In the last segment of our interview with him, conducted just days before his company’s debut localization project, Recettear, co-founder of Carpe Fulgur, Andrew Dice, touched upon what the company’s plans were now their first project was ready to go out the door.
“Ideally, we would like to turn Carpe Fulgur into a going interest, yes,” we were told. “While at the very least Recettear will give pretty much everyone involved much stronger resumes if we go job-hunting in the ‘established’ industry, there’s a lot to be said for being master of your own destiny and getting to choose what you work on and when. ”
Luckily for fans, Carpe Fulgur already have more localization projects already lined up, following the completion of Recettear, along with a few additional pitches that they’re hoping will make it into the pipeline as well.
“We do have a few other titles lined up as being pretty sure bets for localization, assuming that Recettear makes us enough money to actually live on, and current estimates place this somewhere in the neighborhood of 10,000 to 12,000 sales in roughly six months,” Dice revealed to us.
He continued: “Not impossible, but no mean feat for a new indie localization house, either, and there’s a few other titles we’re investigating for a possible pitch to the developers for localization once Recettear’s out the door and we prove we have the chops for localization.”
But in addition to an indie publisher of games, Dice would also like to grow Carpe Fulgur into a localization unit for contract work.
“There’s a fair number of these out there, like Alexander O. Smith’s Kajiya Productions, and a lot of publishers tend to rely on groups like that instead of maintaining a constant localization staff,” he explained.

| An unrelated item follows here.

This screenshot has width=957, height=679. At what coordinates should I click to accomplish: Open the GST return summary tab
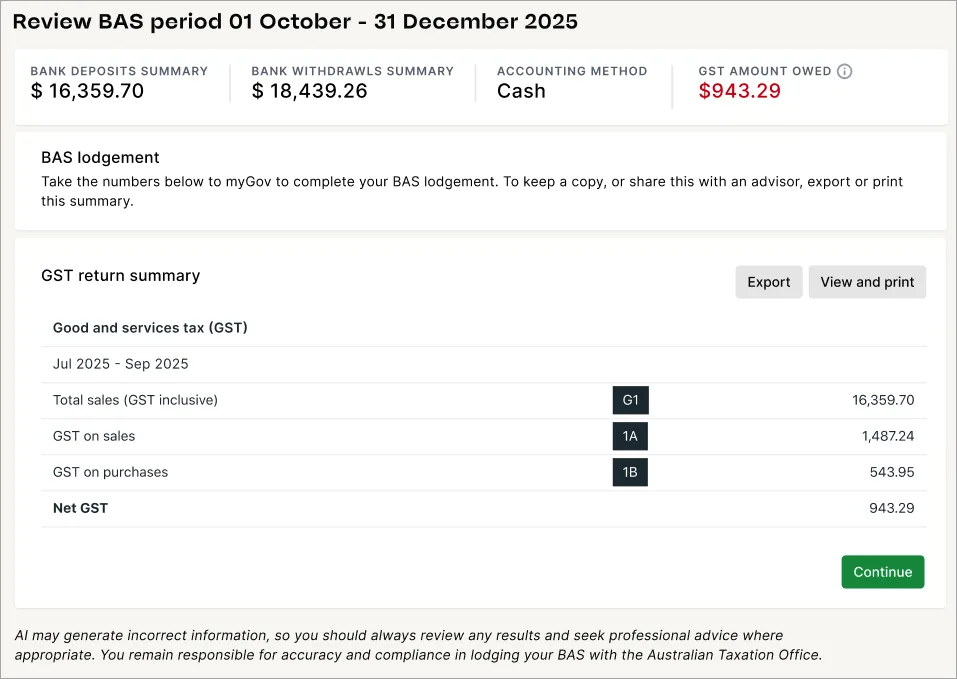(120, 276)
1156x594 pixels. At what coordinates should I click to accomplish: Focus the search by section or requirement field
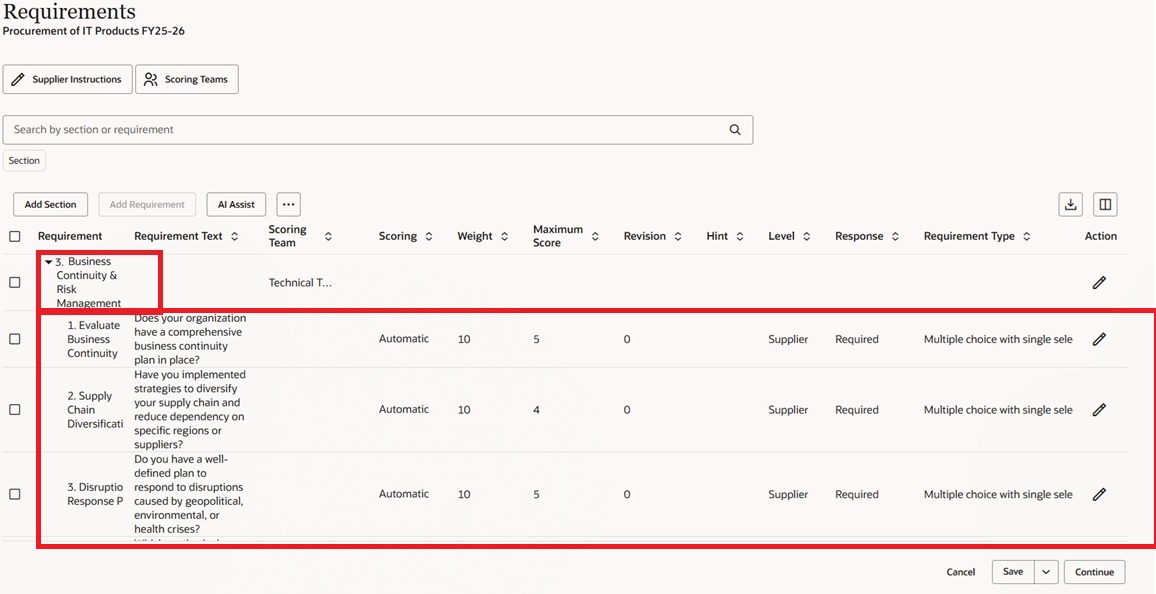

The long-term goal is to move beyond just the indie games scene and to add more high-profile games to Carpe Fulgur’s portfolio of projects, which Dice is very keen on.
He concluded: “The plan for now is, assuming we earn enough to at least justify continuing, to bring over a few more titles we have an essential lock on, and then try to branch out from there. As I said earlier in the interview — I’ve wanted to do this since grade school, and I have no intention of exiting the industry without at least making a proper run of it.”